ASCII.jp:自分の日記がmixiのものになる? (2/2)

と言うのは特に3はいい訳クサイし、1,2にしても、今までもあっただろうけれども、今後の安全弁的にこうしておきたいってことだろうから、まあ認めるとして、そうであれば「著作者人格権を行使しないものとします」じゃないでしょ。ついでに言うと、3はアクセス制限について触れられていない点で何を意図しているのか不気味ですよね。陰口が載っている、という問合せに対して、mixiユーザーであれば閲覧の許可をmixi運営の判断でさせられてしまうってことと受け取れなくもない。
僕としては、規約そのものよりも、これだけウェブ上での著作権みんながセンシティブになっている現在において、こんな前時代的な隙の多い規約を出してくるセンス自体に疑念を感じるし、不安を覚えます。正直な話、mixiの運営がどう思っていようが、倒産や買収された後の運営がこの条項を盾に取るということは十分考えられる。

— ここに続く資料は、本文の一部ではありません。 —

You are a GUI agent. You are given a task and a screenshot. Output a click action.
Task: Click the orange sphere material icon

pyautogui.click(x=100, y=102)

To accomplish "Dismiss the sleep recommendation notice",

ゆびとまの件はそんなに他人事ではないと思っていたので、意図とかそういったものではなく、条項できちんと示すのが今のウェブ企業のやるべきことだと思うし、自分達がブラック企業じゃないと思うのであれば尚更です。
企業としての予防線を張るのはもちろん必要なことだと思うけれども、ユーザー側に警戒の念を起こさせて、mixi離れが起きるのであれば、経営戦略的な失敗といわざるを得ません。
というわけで、補記的な説明だけじゃなくて、ちゃんと条項を直さなかったら3月いっぱいで引き上げるかも。